What sets him apart? Is it his care or his effort or the example he sets?
“I think all of the above,” Grant says.
“I think the effort comes because he cares so much not only about results in that week but more so he wants the individual player to get the best out of themselves and be the best player that they could possibly be. He wants the best for the team. He wants sustained success. I think there’s a responsibility with Melbourne Storm being such a good side for so many years that we continue that.”
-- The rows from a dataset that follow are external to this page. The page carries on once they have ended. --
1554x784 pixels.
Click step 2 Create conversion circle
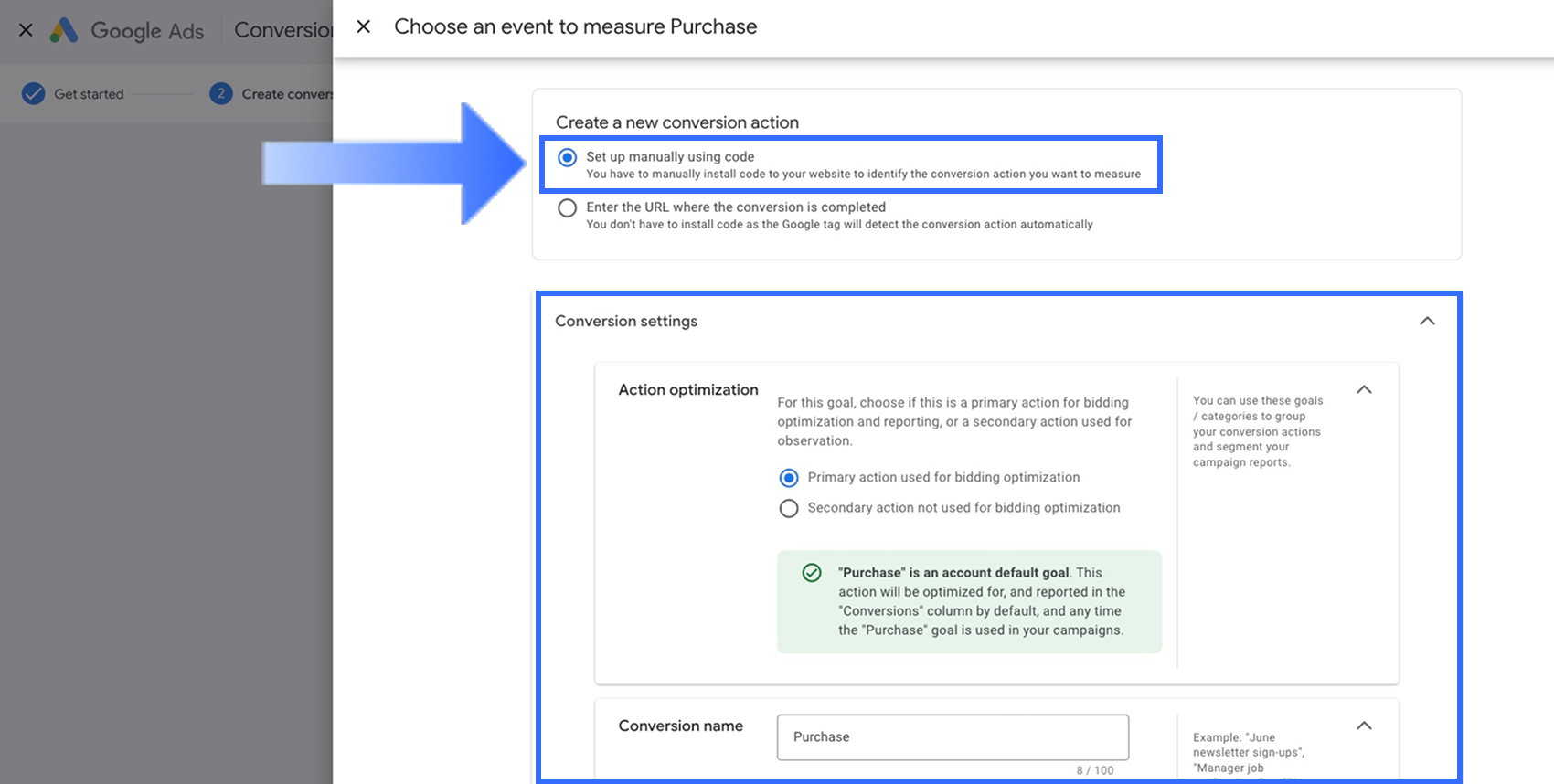click(220, 93)
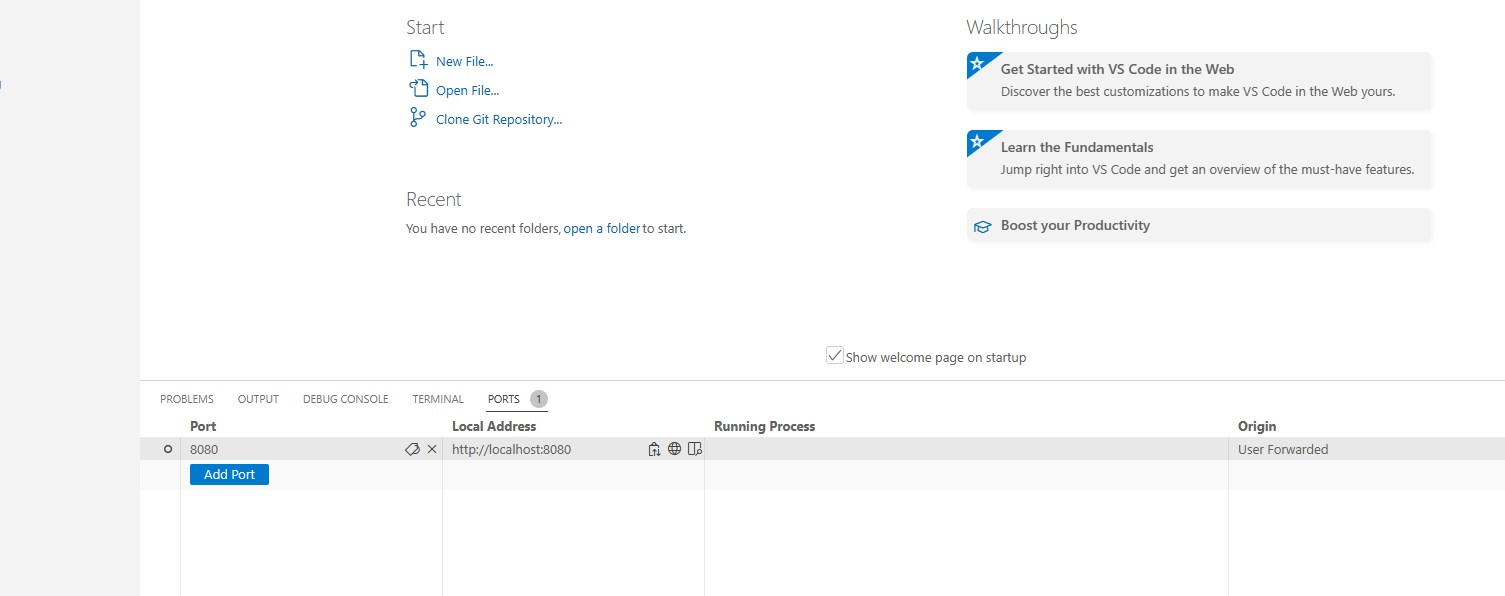Viewport: 1505px width, 596px height.
Task: Click the label tag icon for port 8080
Action: [411, 450]
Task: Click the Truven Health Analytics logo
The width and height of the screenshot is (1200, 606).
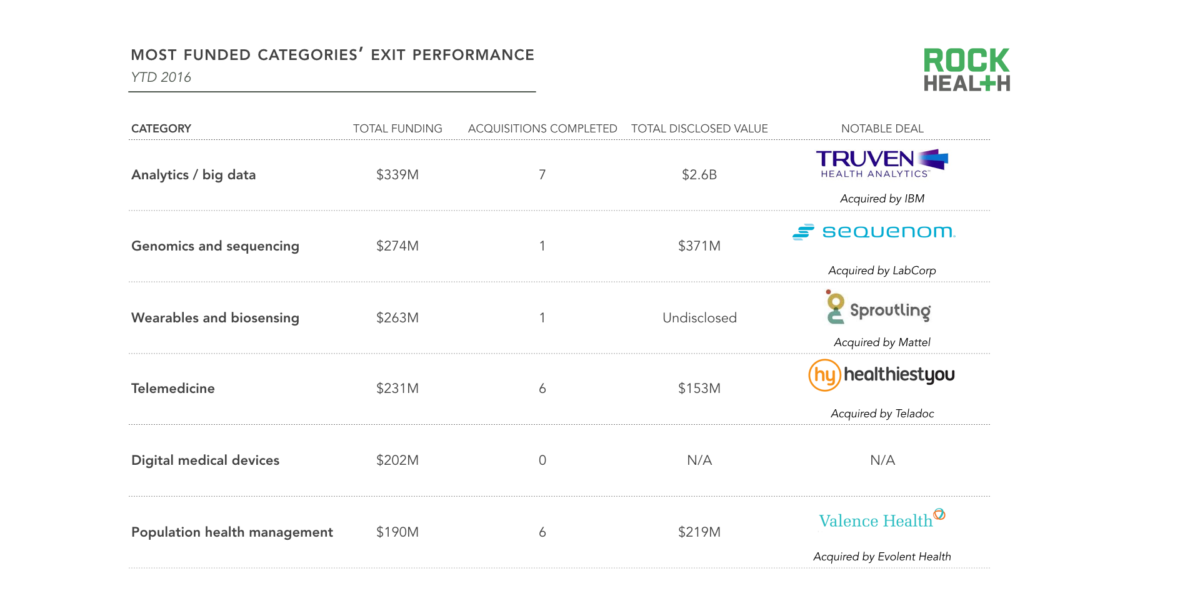Action: pyautogui.click(x=881, y=163)
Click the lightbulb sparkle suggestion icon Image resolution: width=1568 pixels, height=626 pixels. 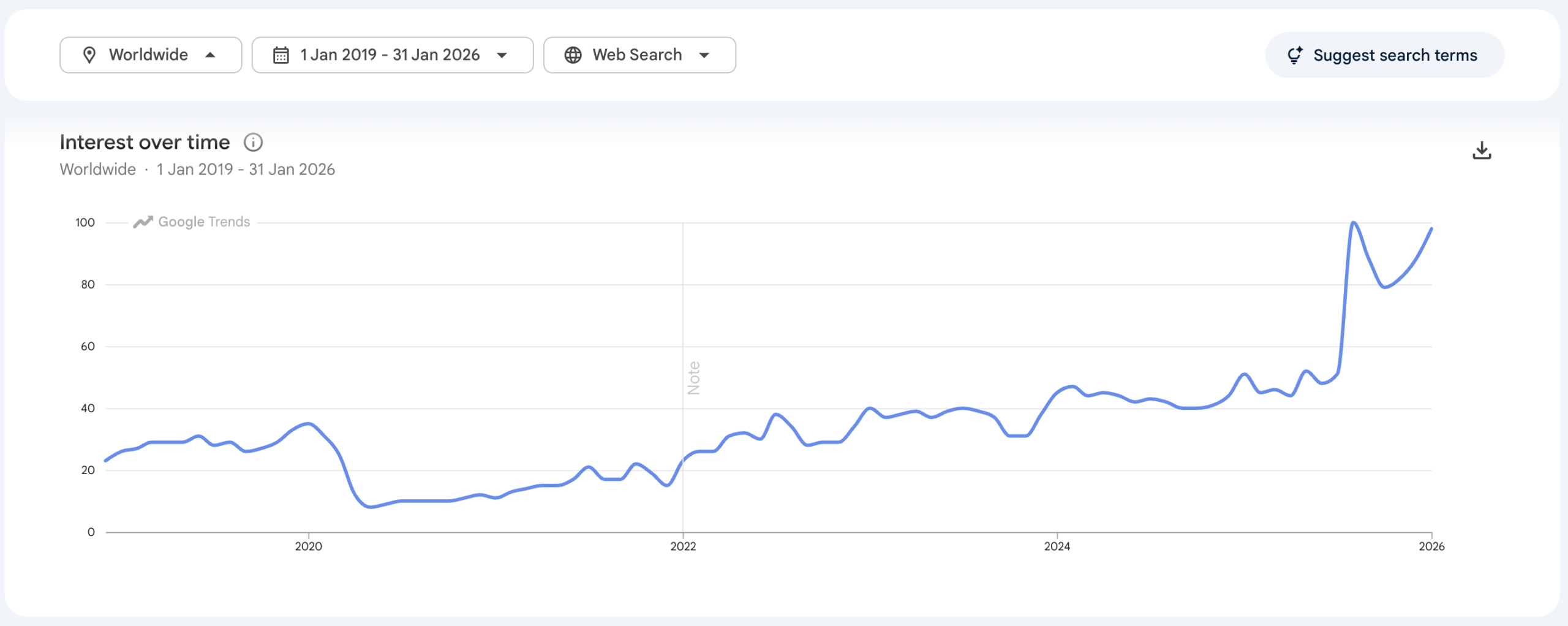pyautogui.click(x=1295, y=55)
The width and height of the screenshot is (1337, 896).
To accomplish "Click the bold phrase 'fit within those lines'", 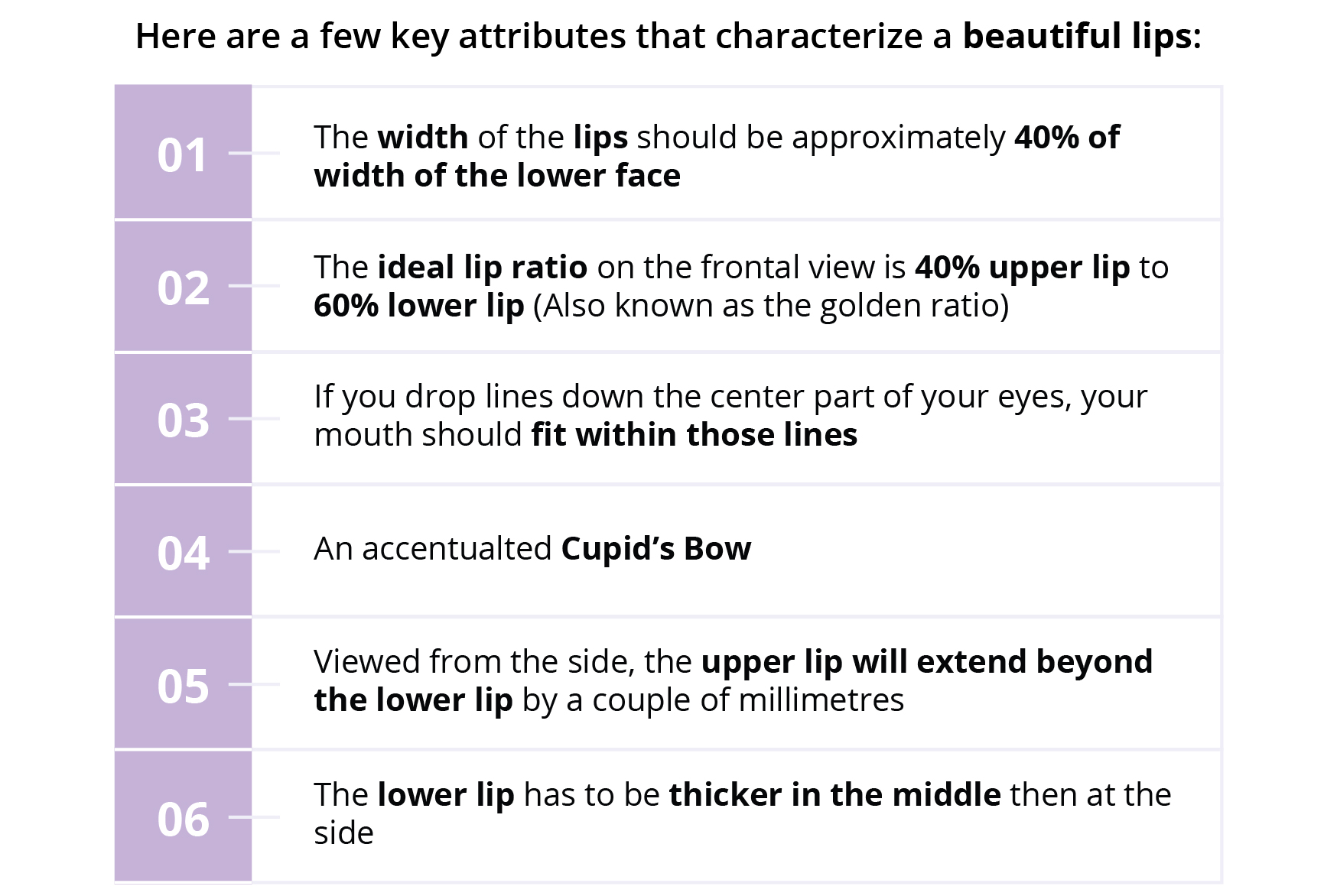I will 695,435.
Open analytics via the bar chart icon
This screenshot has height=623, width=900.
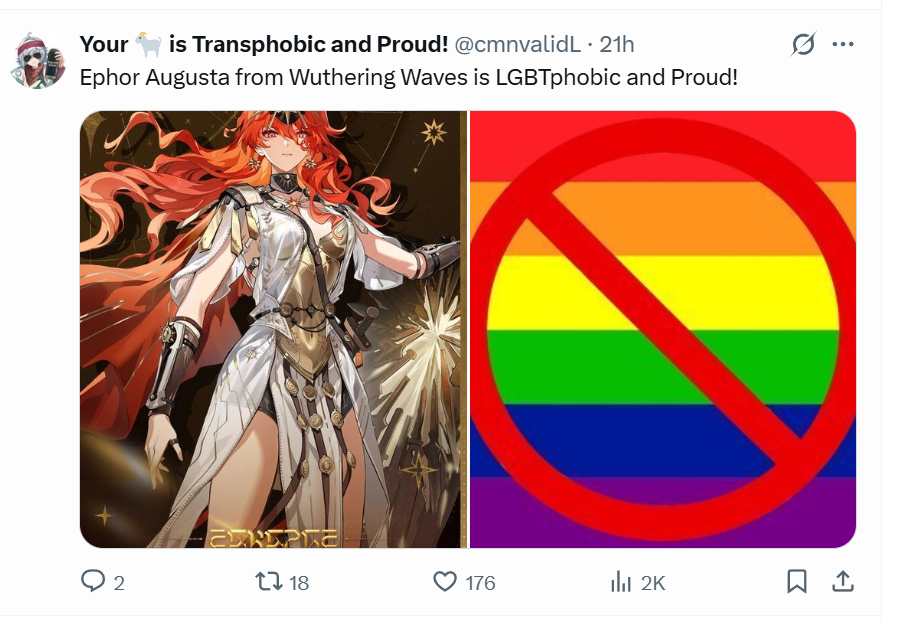tap(621, 582)

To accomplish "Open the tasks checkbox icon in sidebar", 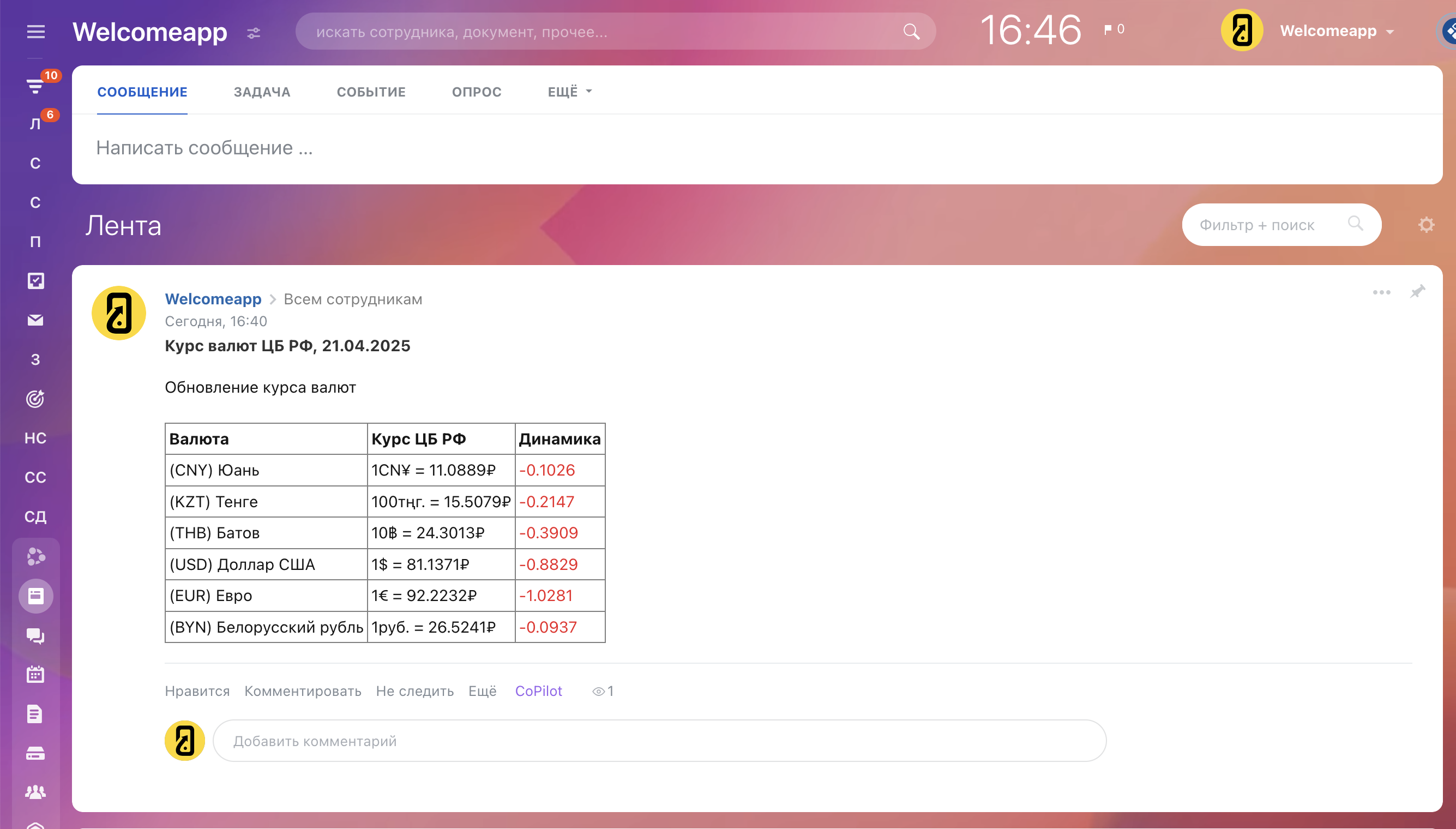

The lighter Bellamy likes to sing Aussie hits from the likes of The Angels and Cold Chisel. He will often be sprung, at the front of the team bus, wearing headphones and singing along more loudly than he realises.
“No, he can’t sing, but he thinks he can,” seems to be the universal response to these shows of happiness.
Some of Grant’s favourite off-field moments come when he sits next to Bellamy on a plane or bus. “He’ll tell you some stories about his family or people he has caught up with recently,” Grant says. “He can get very personal with that sort of thing.”
Bellamy has thought about retirement before, notably in 2021 in the post-Covid pall, when he felt a fresh coach would be helpful to the Storm.
But he has since been steered by an old friend, who had retired and discovered that one of the challenges of retirement involves the need to get out of bed each day.
The mate said: “You’ve been working for so long for so many hours a week and all of a sudden you are doing nothing. I don’t think it’s going to be good for you.”
The quiet word had the desired effect.
“I think I would probably be retired by now if I hadn’t got that advice,” Bellamy says.
He can’t see himself coaching at 70. One more year, or 10, probably won’t redefine his longer record too much.
“If you do look into it deeply I think Craig Bellamy will go down as one of the best if not the best to ever coach in the NRL,” Grant says.
“You definitely don’t take that lightly.”